While I'm waiting for them to kick in, I made a batch of banana muffins for breakfast. I did some of the dishes including the ones I messed up with my baking, the pot pie pan from last night, and the leftover meatloaf container. I made hubby's lunch for today, fixed up his Gatorade, and opened a can of peaches so he could take some to work with him.

I fight sometimes, especially in times like this, with feeling almost a condemnation from my fundamentalist Charismatic background. I remember well-intentioned but often misguided people saying that prayers aren't answered because people praying them don't have enough faith.

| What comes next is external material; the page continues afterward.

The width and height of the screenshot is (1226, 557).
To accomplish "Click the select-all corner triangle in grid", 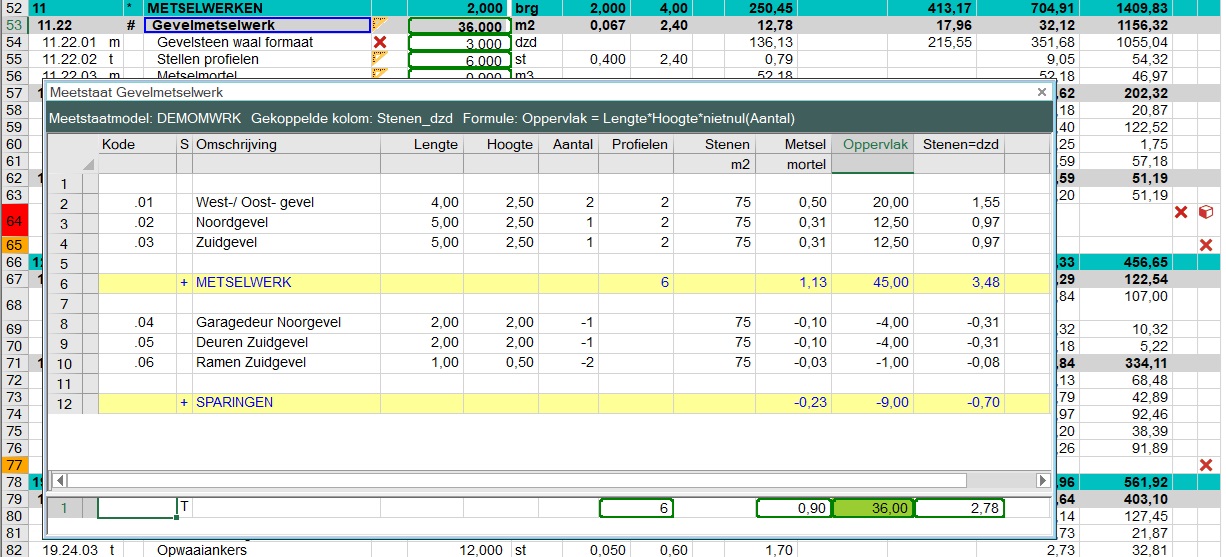I will pyautogui.click(x=89, y=164).
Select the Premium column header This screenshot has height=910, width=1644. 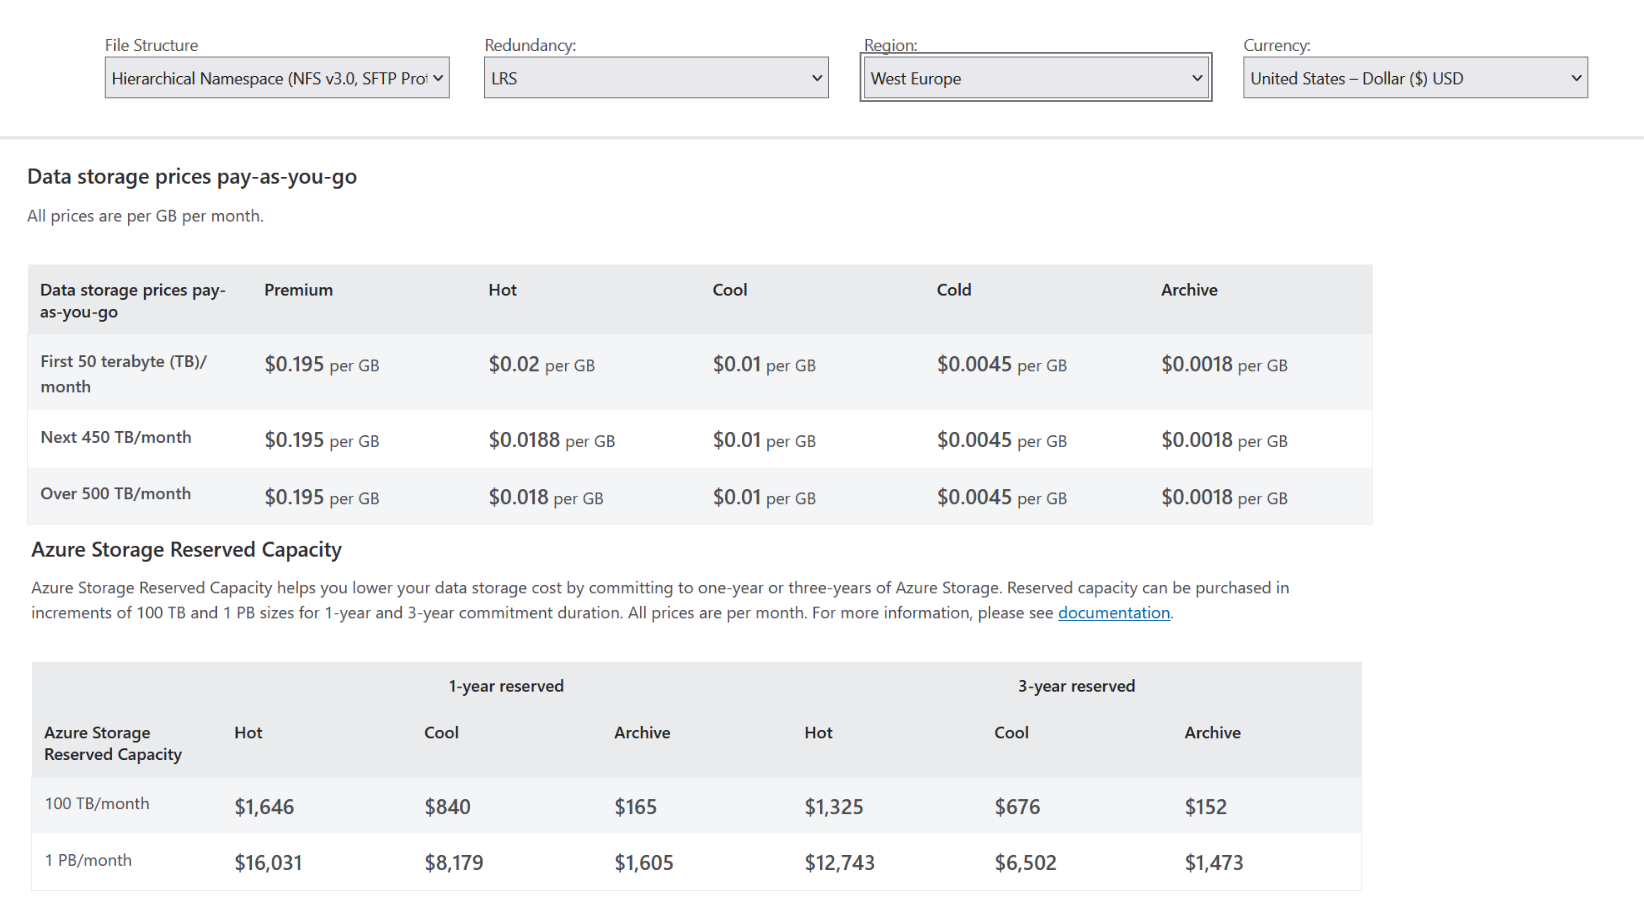tap(298, 290)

I've been beating myself up for that one since I was young, feeling somehow flawed because so many of the answers in my life have been no. Then I remember Job, and how he lost everything he had; and Joseph, who ended up in a hole in the ground and in prison; and Ruth, who lost her husband and her people and wandered the desert with her mother-in-law after her husband died. I remember the disastrous marriage Kathryn Kuhlman had, and how a prominent revivalist of this day and age lost his daughter to cystic fibrosis after his healing and revival services brought relief and renewed hope to probably millions of people. Those kinds of memories help me to regain my perspective and to remember that sometimes, for whatever reason, God says no to our prayers, fervent and heartfelt as they may be.

I have atypical trigeminal neuralgia. I have occipital neuralgia. I have allodynia, and I have chronic migraines. These conditions prevent me from working outside the home in gainful employment, and they interfere in my life in several unpleasant ways, most recently last night and this morning.

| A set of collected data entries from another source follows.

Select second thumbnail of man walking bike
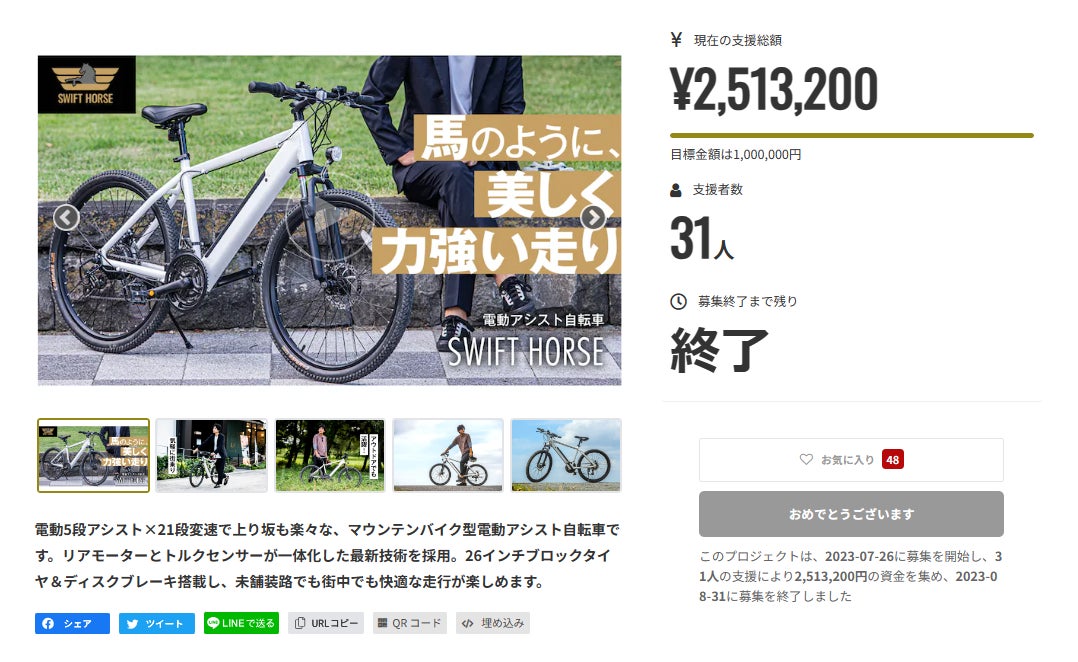Image resolution: width=1078 pixels, height=662 pixels. 211,455
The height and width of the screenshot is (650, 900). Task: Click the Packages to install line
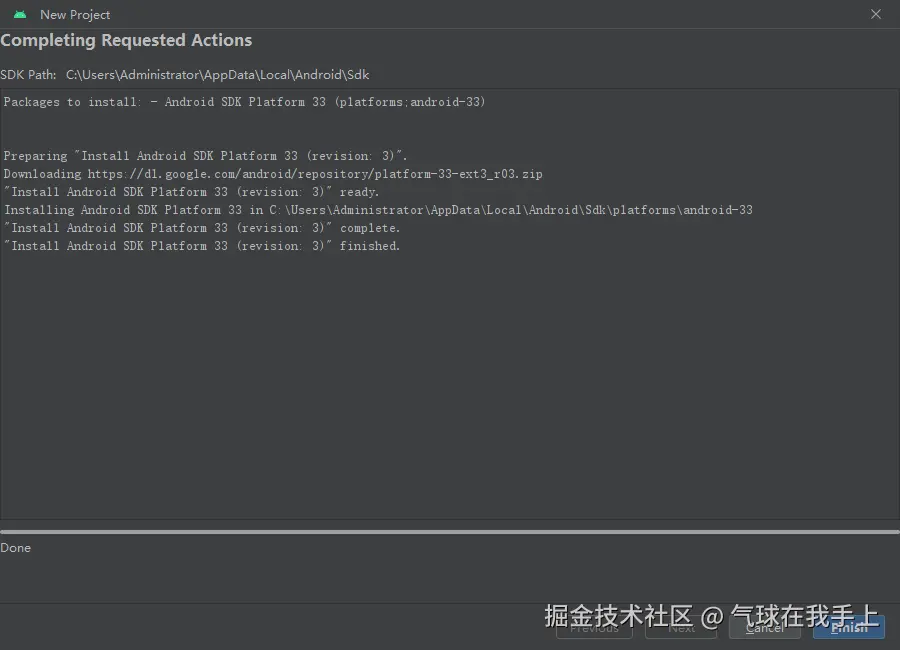click(x=244, y=102)
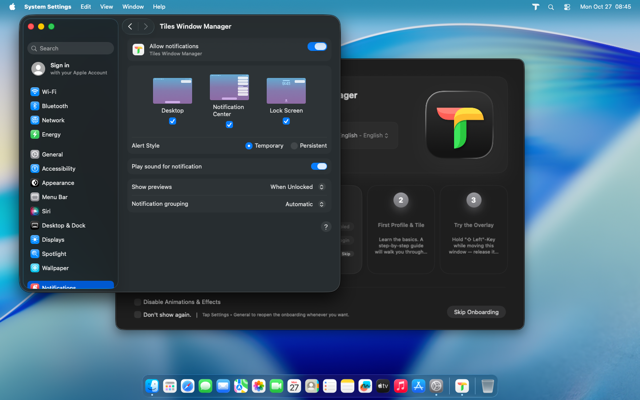Select the Persistent alert style
This screenshot has width=640, height=400.
point(294,146)
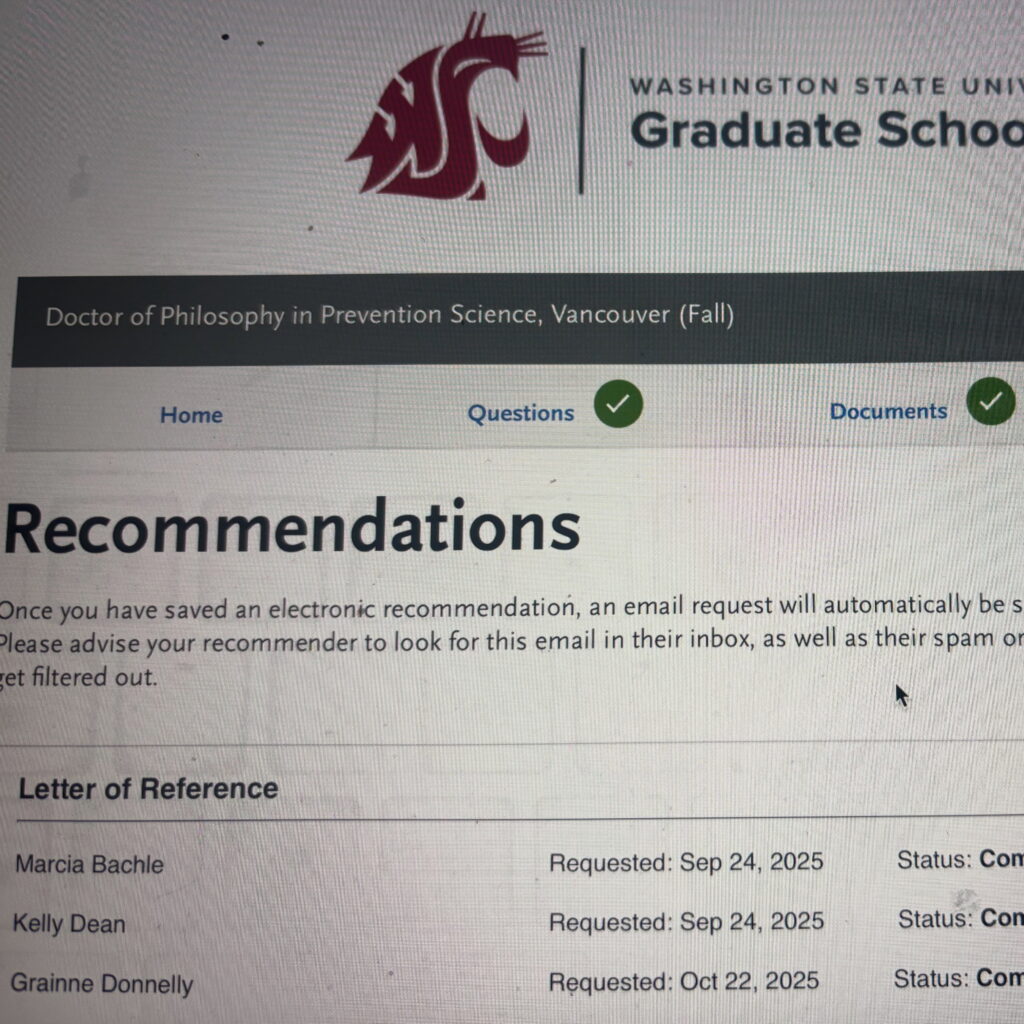Click the Washington State University wordmark

(826, 86)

I have come to the conclusion in my ever-unwise way of thinking that perhaps learning to live with a chronic condition with grace and not giving up is at least as significant as being miraculously healed. Sometimes living with something is harder, and builds more character, and gives us an insight into things we never would see otherwise; and maybe that is what God intends when He allows "bad things" to happen to "good people." Maybe it never was His intention to remove all our struggles, or to take all our pain away, or to make this an easy, breezy, always-and-forever-victorious kind of life. Maybe learning to deal with what's been handed to us on a daily and sometimes moment-by-moment basis is more important than learning to demand instantaneous release and relief from trials and tribulations.

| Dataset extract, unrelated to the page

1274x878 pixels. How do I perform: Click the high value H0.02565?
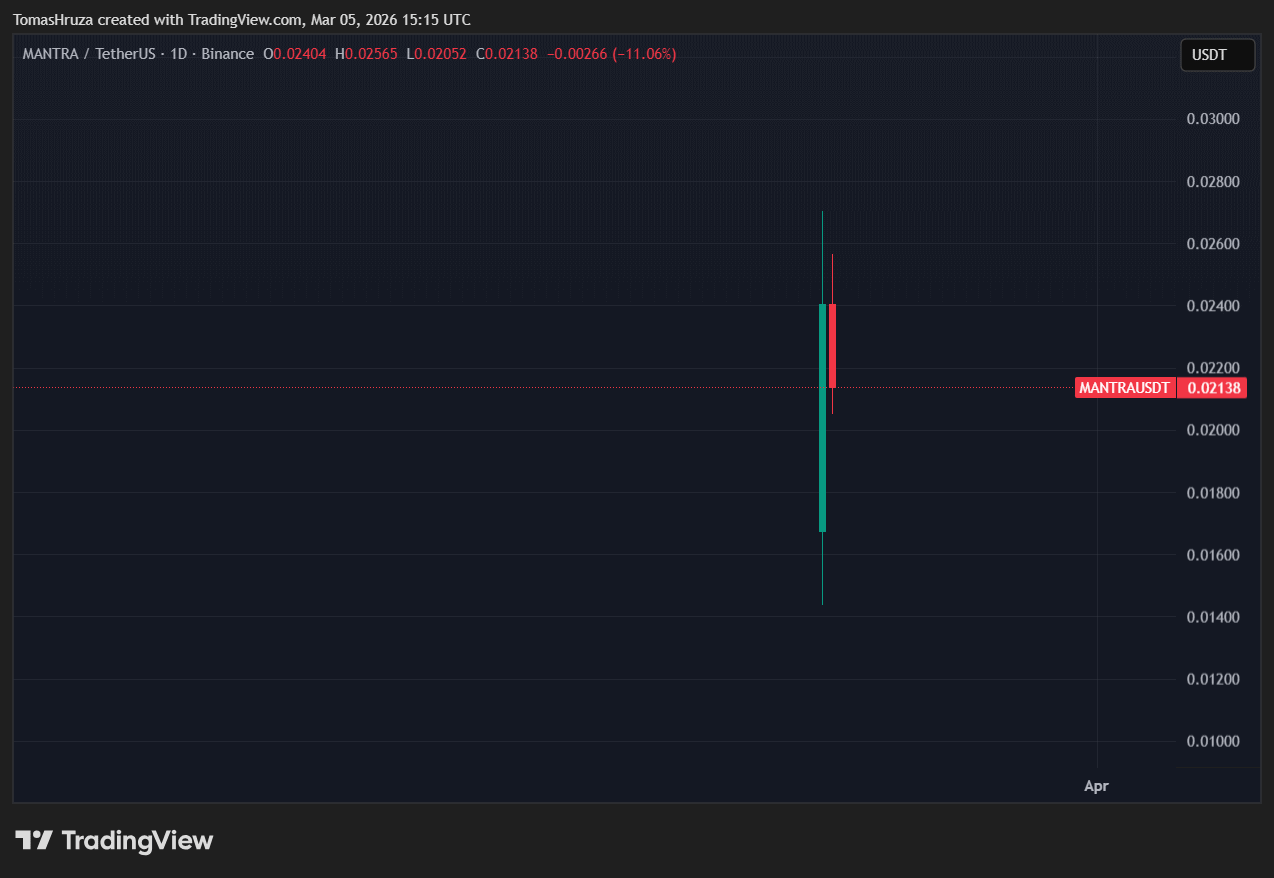point(367,54)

And then maybe I'm wrong...

But I like to think not.

Wednesday, May 31, 2006


I had a most decidedly unpleasant experience this evening.

I was sitting in my chair watching TV and all of a sudden it felt as if someone had taken an arrow and stabbed it through my eye socket and into my face below my nose, toward my upper left teeth and ear. It was an intense pain, and very strong. I couldn't stay quiet about it. Hubby was very concerned when he heard me cry out.

I think it lasted about 15 or 20 seconds.

After that, it was difficult to open my mouth all the way without feeling like there was a catch in my right jaw. There was pain between my ear and my eye socket along the top of what I can only describe as my cheekbone. I still have that residual pain though the difficulty opening my mouth is gone.

The ATN pain I have has never felt like this. I get sharp electrical-like pains occasionally, but this was a new feeling.

I didn't like it.

At all.

Tuesday, May 30, 2006

atypical trigeminal neuralgia sucks

I'm sick of being in pain. I'm sick of being sick.

I can hardly remember what it was like NOT to hurt. I do remember that I used to work, and run around, and was pretty happy most of the time.

Now my face shows the lines from the pain I live with every day. I look older. I look worried. I look like I hurt.

I hate what this disease is doing to me. I hate that I can't work. I hate that my house is going slowly downhill and I don't have the energy to care. I hate that we are short on money and things are so tight. I hate having to plan my life around doctor's appointments and medication.

Today is not a good day. I'm waiting for the Vicodin to kick in so I can go back to sleep.

It's hard when you hurt and nobody can see why.